タイパを消費文化論の視点から掘り下げれば掘り下げるほど、世の中で言われているような、「かけた時間(投資した時間)に対する効果(投資対効果)や満足度がどの程度なのか」というざっくりした定義では説明がつかない点があるということに気づいていただけたのではないだろうか。
動画視聴一つとっても、効率性を求める理由が「情報量の多さ」と「コミュニケーションツールとして活用するため」ではタイパが追求される本質は異なるだろう。また、そのような議論と並行して会議や通勤時間のタイパ追求や、家事におけるタイパなど、まったく違う性質でタイパという言葉が使われている。

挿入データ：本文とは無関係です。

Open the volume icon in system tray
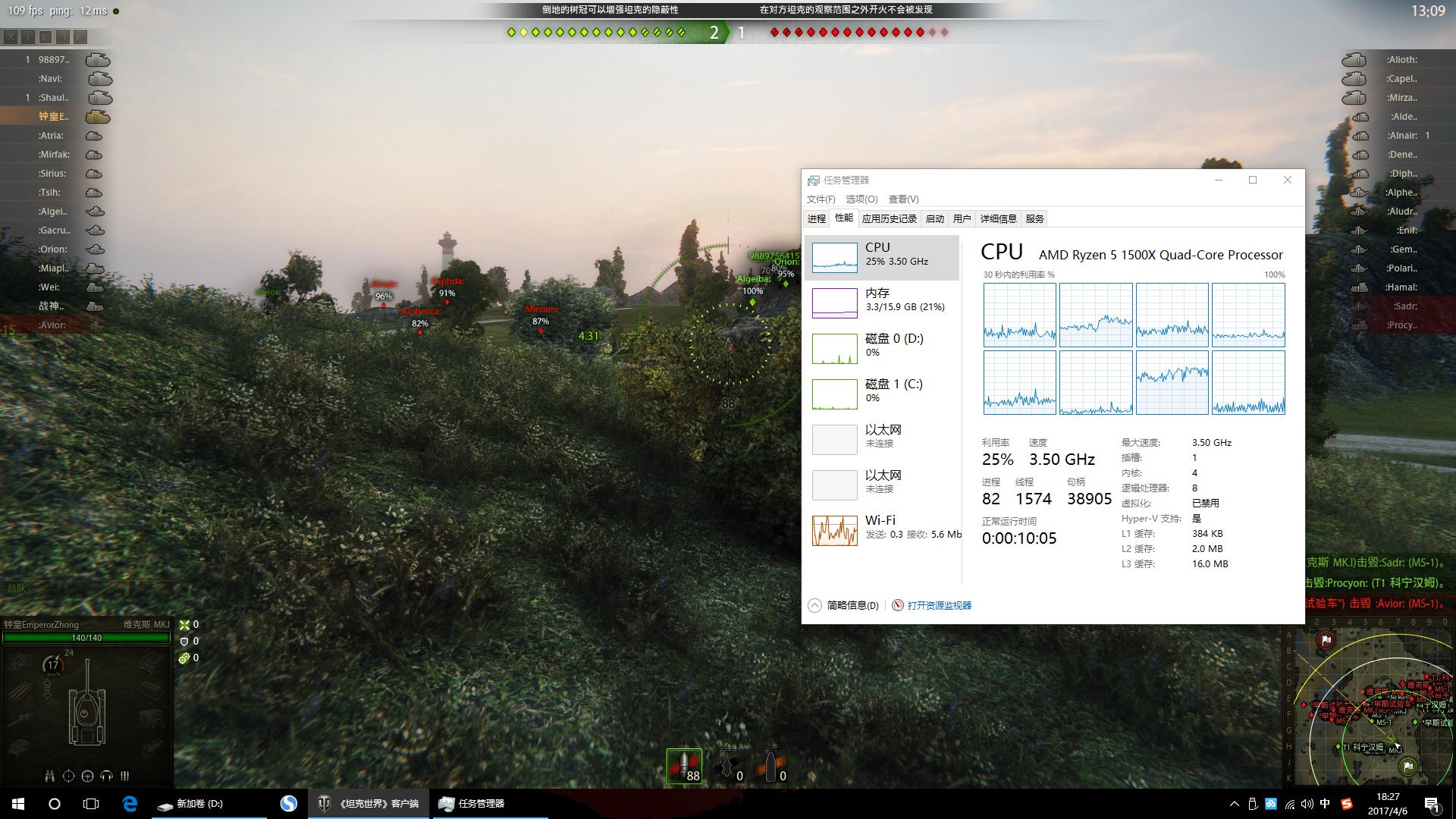 coord(1307,804)
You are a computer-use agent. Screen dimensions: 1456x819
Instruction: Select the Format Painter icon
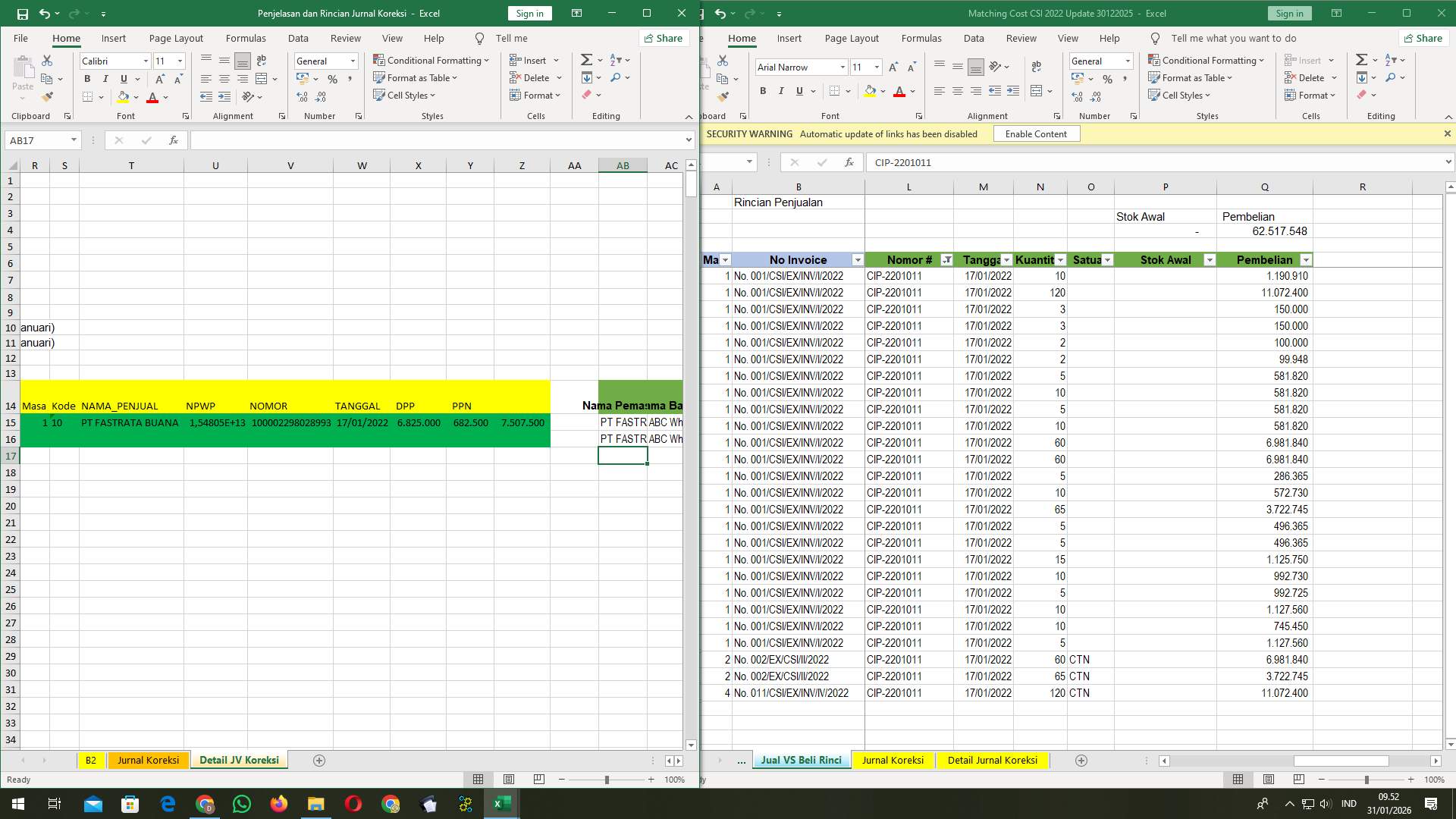48,96
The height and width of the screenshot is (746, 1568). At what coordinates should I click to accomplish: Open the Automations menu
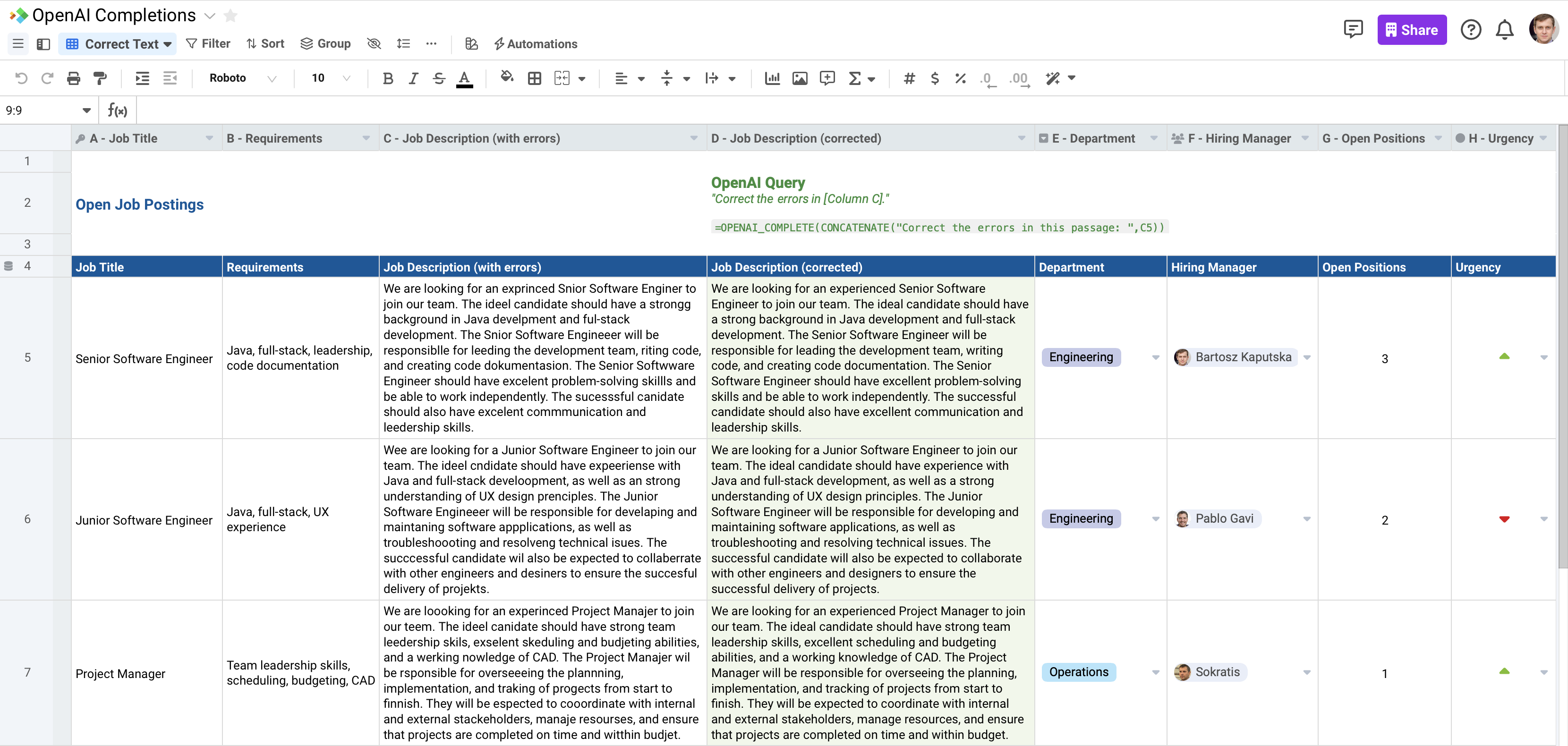click(535, 43)
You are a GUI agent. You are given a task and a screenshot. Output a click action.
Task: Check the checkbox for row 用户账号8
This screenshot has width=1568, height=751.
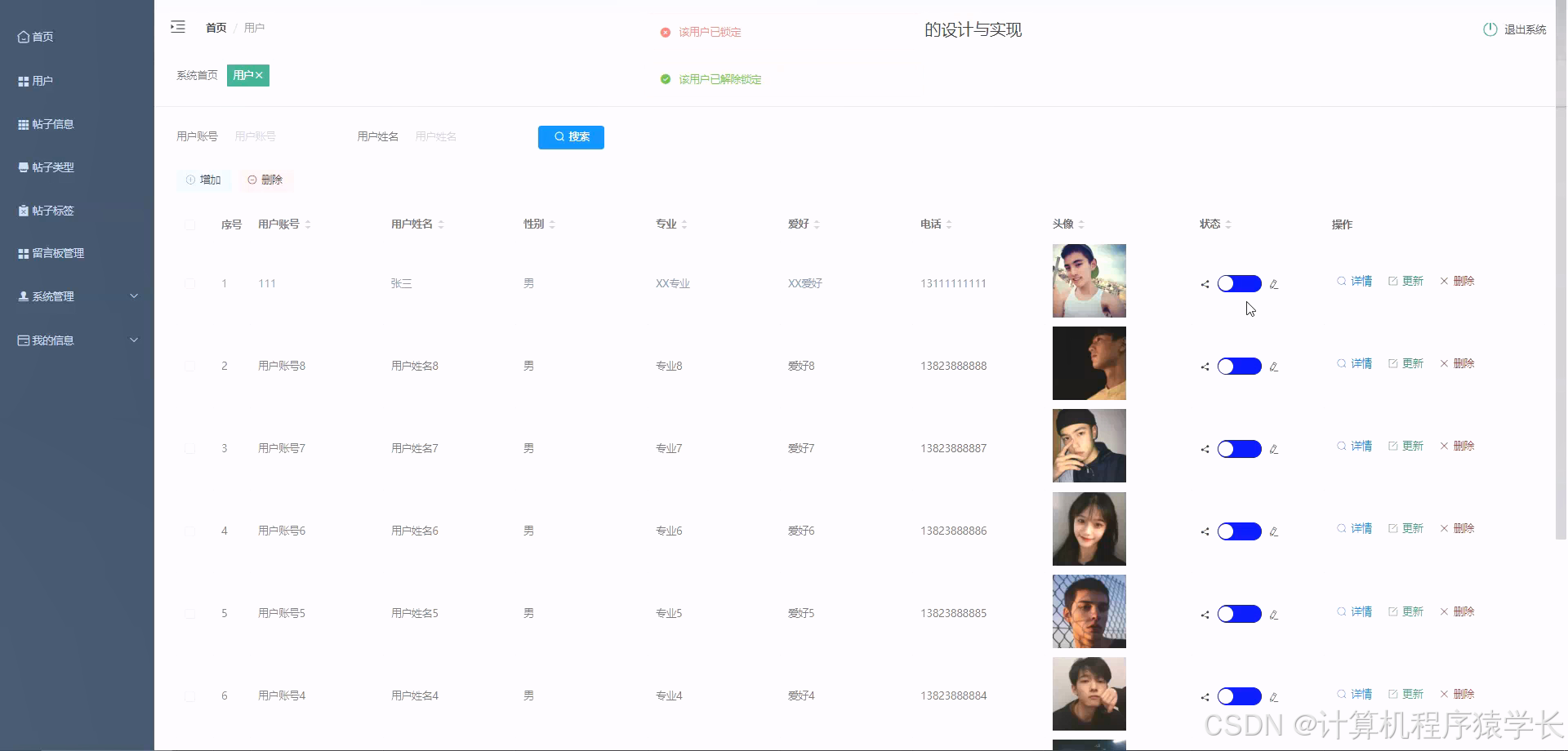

それらがすべて「タイパ」という言葉でくくられてしまうと、情報の受け手は「結局タイパってなんなんだろう」「なんでタイパを追求するんだろう」というシンプルな問いに戻ってしまう。
そして、ネットでタイパと検索しても、「かけた時間(投資した時間)に対する効果(投資対効果)や満足度がどの程度なのか」という意味ばかりが出てきてしまい、結局腑に落ちないまま終わるわけだ。
本書を書くきっかけになったのも、筆者自身がタイパについて調べれば調べるほど、定義が現象を説明しきれていないことが多く、タイパの理解を難しくしている本質を探りたいと思ったからである。
では、ここまでの考察から、タイパの性質を3つに分類したいと思う。
- (1) 時間効率
- (2) 消費結果によって、かけた時間が評価される(主に消費後)
- (3) 手間をかけずに○○の状態になる(主に消費対象を検討するうえでの指標)
(1) は、仕事や家事など、労力が求められるときに手間を省くなどして時間の効率化を図る側面を指す。
(2) は、モノやサービスを消費した際に、その消費対象から直接得た効用が、かけた時間に見合っていたかを評価する側面だ。英会話教室に月5万円払って、12か月で英語が話せるようになったら、費用はかかったが結果的にタイパがよかったと評価される。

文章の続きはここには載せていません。